▸ **TEXT TO READ**
Even as the retail inflation is hovering at an eight-year-high level of 7.79 per cent remaining above the Reserve Bank of India’s (RBI) target limit for the fourth consecutive month in April, the Monetary Policy Committee (MPC) is now expected to continue with its rate hikes going forward. In an off-cycle monetary policy review, the MPC recently hiked the key repo rate by 40 basis points (bps) to control inflation.
The Consumer Price Index (CPI)-based inflation, which the RBI takes as a reference point while deciding on the monetary policy, in April 2022 soared to an eight-year high of 7.79 per cent. It is as compared with 4.23 per cent in April 2021 and 6.97 per cent in March 2022.
Rural inflation in April stood at a 12-year high of 8.4 per cent, while inflation in urban areas was at an 18-month high of 7.1 per cent in April 2022. Core inflation, which excludes changes in food and oil prices, in April also touched a 95-month high at 6.97 per cent.
The Reserve Bank of India is mandated to keep the retail inflation with the band of 2-6 per cent.
Rating agency Icra in its report said commodity price pressures emanating from supply disruptions amid global headwinds will keep the core inflation elevated in the coming months, although there has been some sequential moderation in prices of key commodities (steel, copper, aluminium, etc.) amid demand concerns from China. Overall, we see a higher base softening the May 2022 CPI inflation print, although it will remain above 6.5 per cent.

▸ **PROBLEM TO SOLVE**
According to the text on India's retail inflation, what level did rural inflation reach in April 2022?

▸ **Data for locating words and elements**
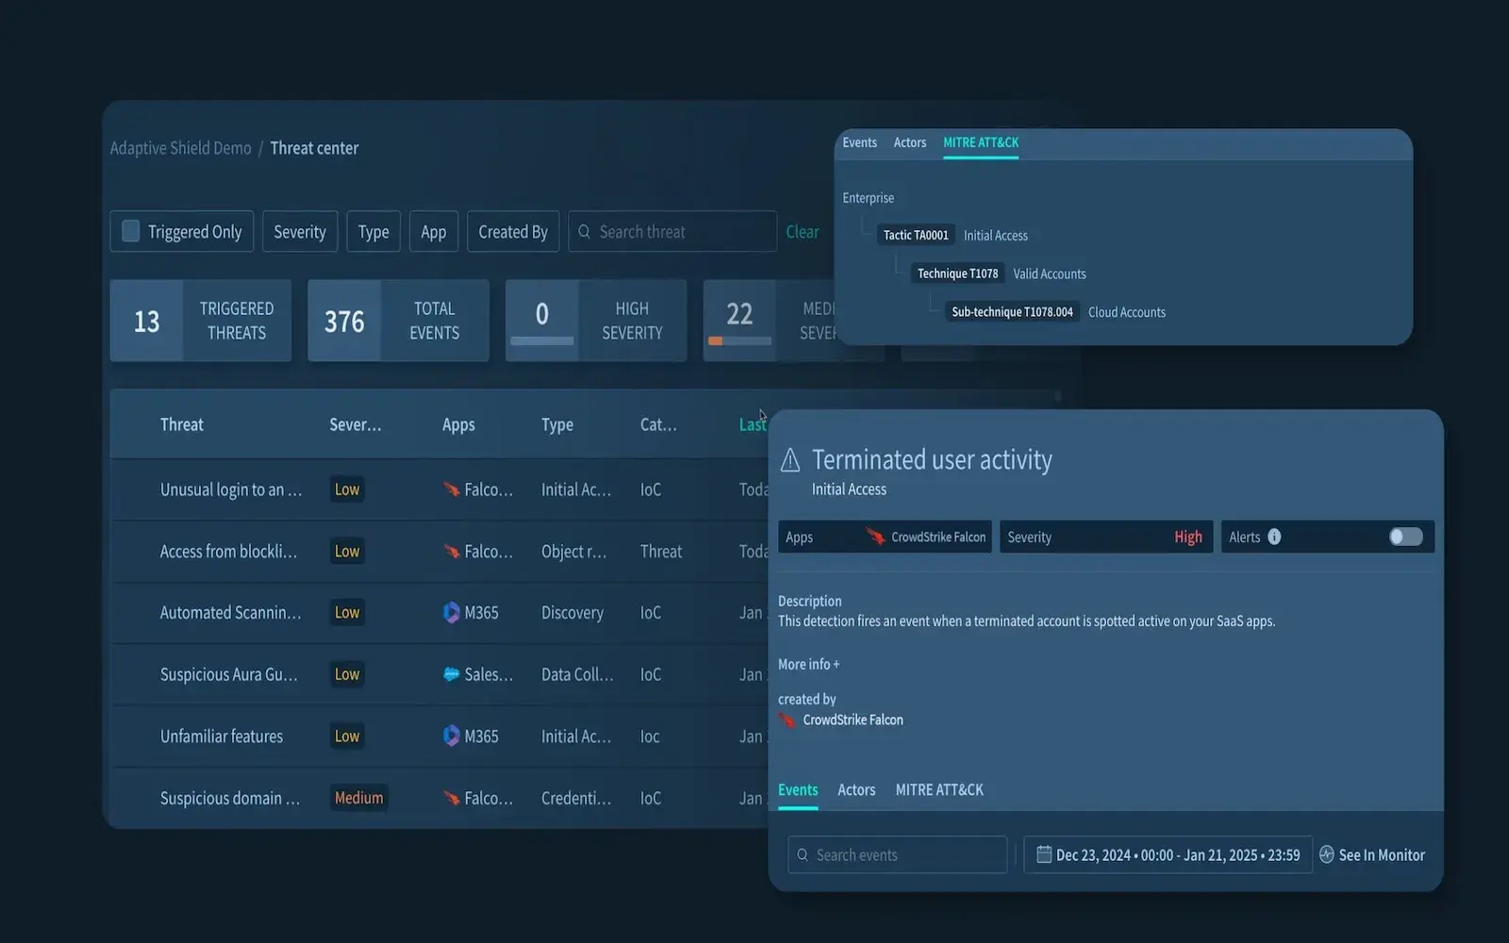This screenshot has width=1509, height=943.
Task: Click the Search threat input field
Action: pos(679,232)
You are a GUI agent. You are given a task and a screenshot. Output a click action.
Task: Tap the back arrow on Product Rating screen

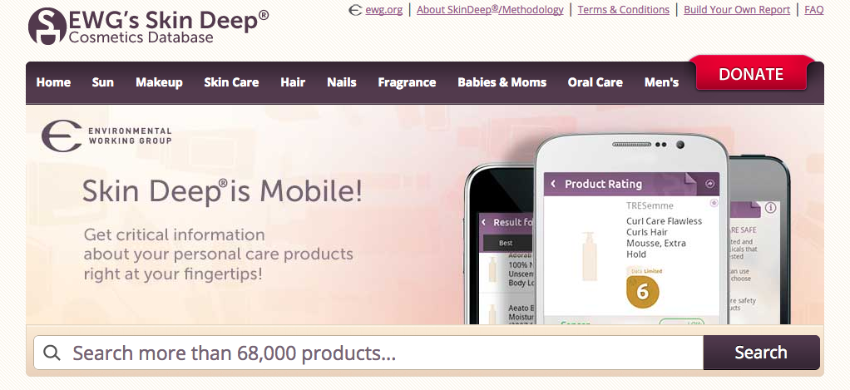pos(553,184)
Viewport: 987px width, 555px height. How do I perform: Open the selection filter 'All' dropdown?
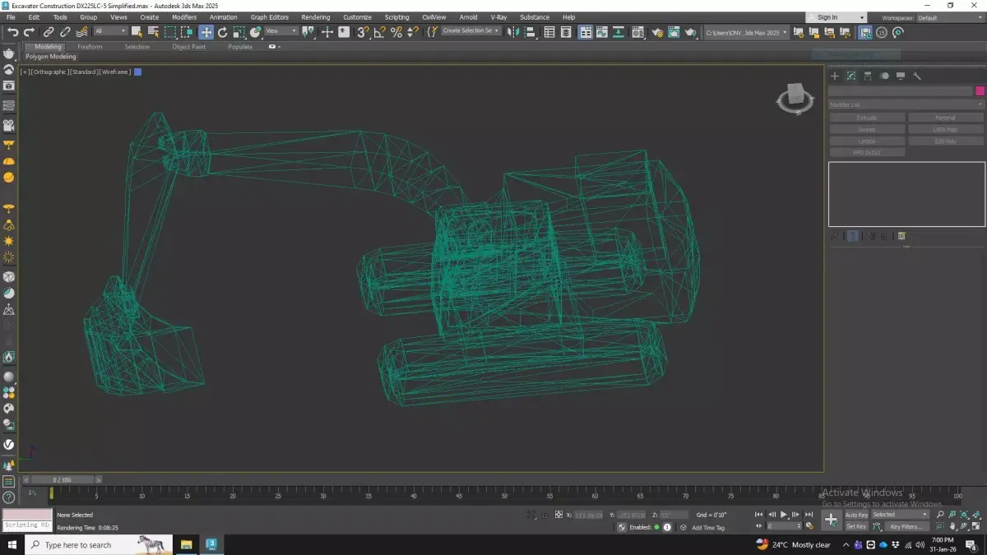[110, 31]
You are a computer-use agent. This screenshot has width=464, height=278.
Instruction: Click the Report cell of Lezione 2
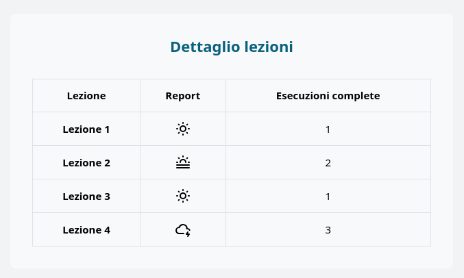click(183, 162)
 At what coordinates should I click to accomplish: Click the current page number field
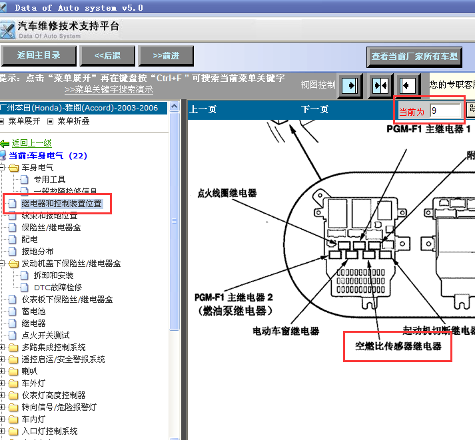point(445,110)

▸ **RESULT FOR THIS EXERCISE**
Rural inflation stood at a 12-year high of 8.4 per cent.